When I got there, I did not feel comfortable with myself. I was really self-conscious and she looked amazing. I tried to hide my discomfort but I was definately quieter and more standoffish than when I first met her. I could tell that she was thinking "what is up with this guy?" But I just tried to play it cool and didn't say anything. By the second night, things were kind of awkward between us, I was in full-on shut down mode. Was totally not myself. I finally told her that I wasn't feeling my best, etc. etc. She told me she thought "something else was going on" (keep in mind, I am 2 years divorced). I told her it wasn't her, I just wasnt feeling well. She told me to "just be myself" but at this time I was panicking because I thought I was losing her. I couldn't step out of it. 

I left the next day and didn't even kiss her goodbye, I just said "thanks" and left. things had gotten so awkward by then. I figured this girl would never talk to me again because I felt like such a loserrrrr. When I got back home, I texted her to thank her for the weekend and appologized again. She again said she though "something else was up." I told her that wasn't the case again but I'm not sure what she thought. THis was all through text. 

So the next few days, I tried to play it cool and be how I was in the beginning but she was not responding as well, long time between texts, no energy in her messages, etc. After about a week, I sent her an email telling her that I did actually like her and that I was just sick and wasn't myself. By this time, I was totally over-compensating and started getting a bit clingy. Texting too much, and just being diff than when I met her. I told her to let me know when she had time and I would call her to talk about things. She said "Ok" and then never said anything after that and didnt message me again. 

It's been 2.5 weeks with 0 contact. I realized that I was too emotional and clingy and that I needed to get myself back together. So I decided to let her go for a bit to get back on track. I'm coming out of it now and feel more like myself but don't know whether to let this thing go or to try and strike up a convo. I guess I just really can't piece together where she might be at. I KNOW she really liked me before I became all awkward and weird when I went to see her. 

So any advice, comments, experiences, etc would be great! THanks all.


----------



## Caribbean Man (Jun 3, 2012)

Well I'm not a woman , but I will attempt an answer.

Seems to me that she has moved on , and maybe you should too.

At two and a half weeks with zero response from her, and the ball in her court, I would be very hopeful.

I think you probably spooked her when you sidelined her during that trip .
She seemed to be very much into you from an early stage , and you shut her out when things were hot and she wanted to help.

Not a good move.


----------



## forumman83 (Aug 12, 2012)

haha, yeah it was pretty bad. Just couldn't get myself out of it. ya, I feel like she might have moved on too but I do still have a thread of hope; like i said, we had a pretty strong connection pretty quickly and a lot of similar interests. 
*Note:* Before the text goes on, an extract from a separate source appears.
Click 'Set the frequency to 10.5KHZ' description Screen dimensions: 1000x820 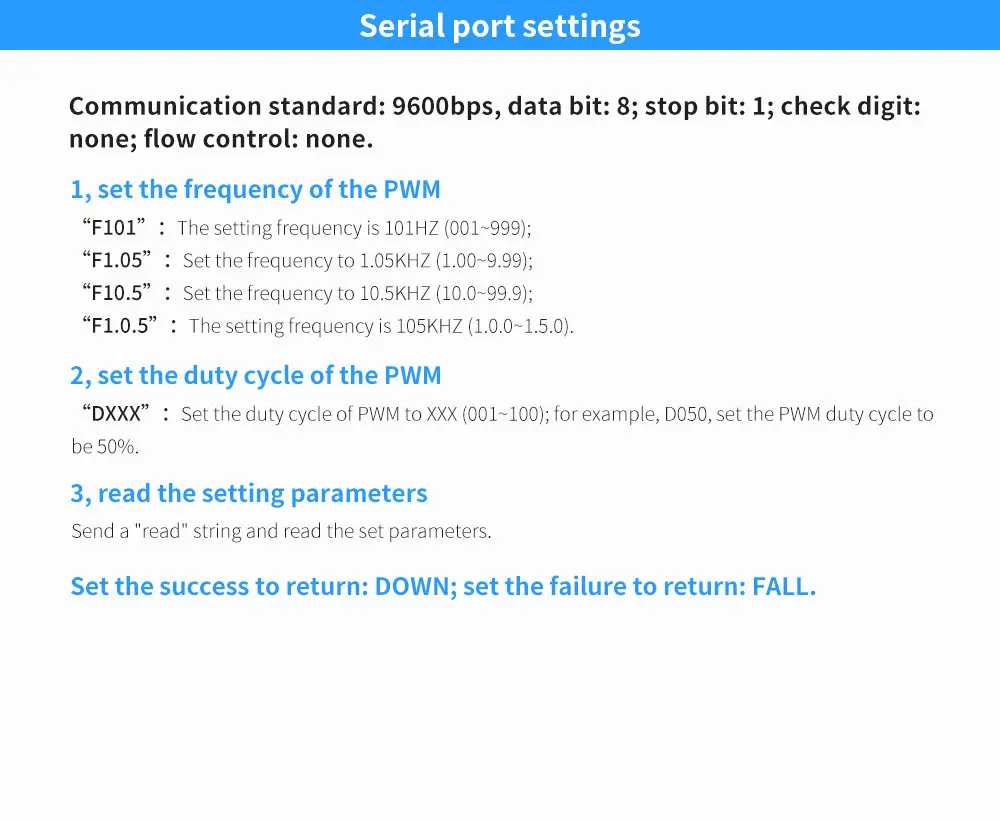[x=357, y=293]
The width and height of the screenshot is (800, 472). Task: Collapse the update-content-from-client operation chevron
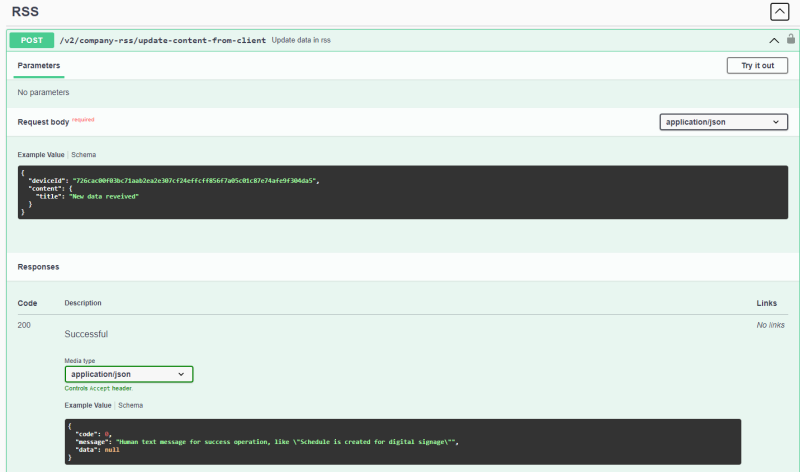pos(773,41)
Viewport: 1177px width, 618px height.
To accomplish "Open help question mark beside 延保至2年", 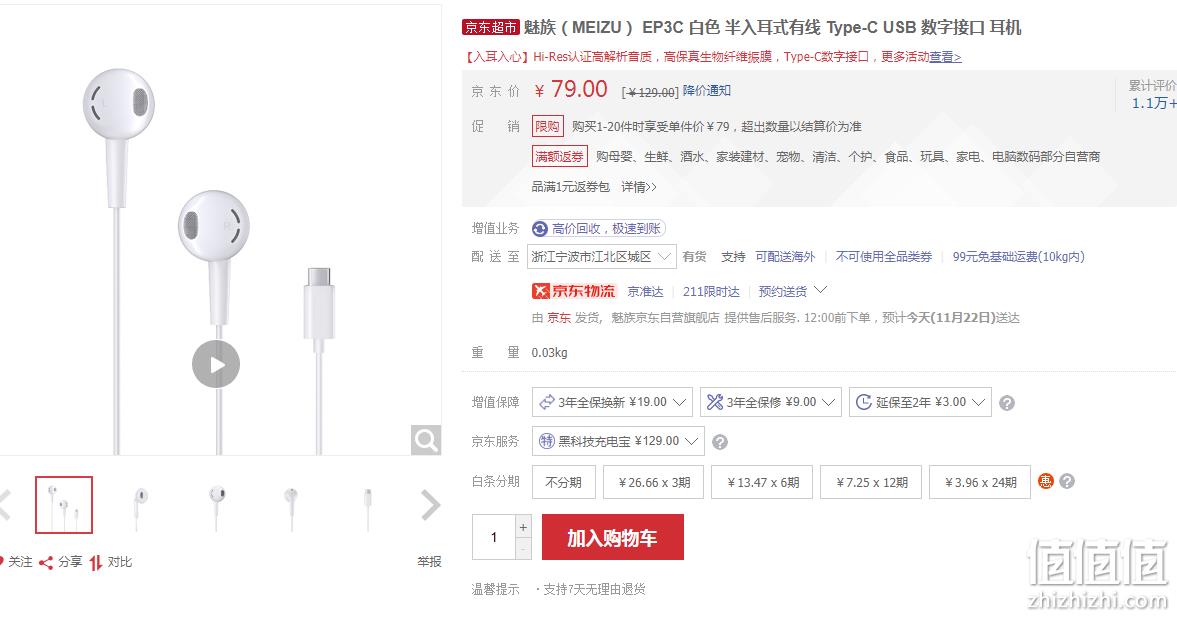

weird, i posted a pic on facebook today and she "liked" it, wonder if that means anything\...

wondering if any women out there can opine?


----------



## coffee4me (Feb 6, 2013)

She thinks you are weird. That's my opinion. 

Why should she get all ramped up again over you - you proved that you can shut down in a heartbeat without giving her a real reason.


----------



## Caribbean Man (Jun 3, 2012)

coffee4me said:


> She thinks you are weird. That's my opinion.
> 
> Why should she get all ramped up again over you - you proved that you can shut down in a heartbeat without giving her a real reason.


Yup.

She was all over him, all for him.
In fact , based on what he posted, she seemed to be making all the moves in the relationship.

Then he pulls that stunt.

Nope.

She thinks he's weird, and decided to head for the hills.

She comes across to me as pretty self confident and dignified.

OP, maybe she might decide to give it another try.

The facebook thing might be a sign. However , you should give her some time to recover, remember you were the one who pushed her away.
If she comes back, then try not to mess things up again.


----------



## Openminded (Feb 21, 2013)

My perspective is you should be concerned that after a couple of weeks she was already asking where the relationship was going. Both of you sound needy. And moved way too fast. If she decides to come back, slow things down.


----------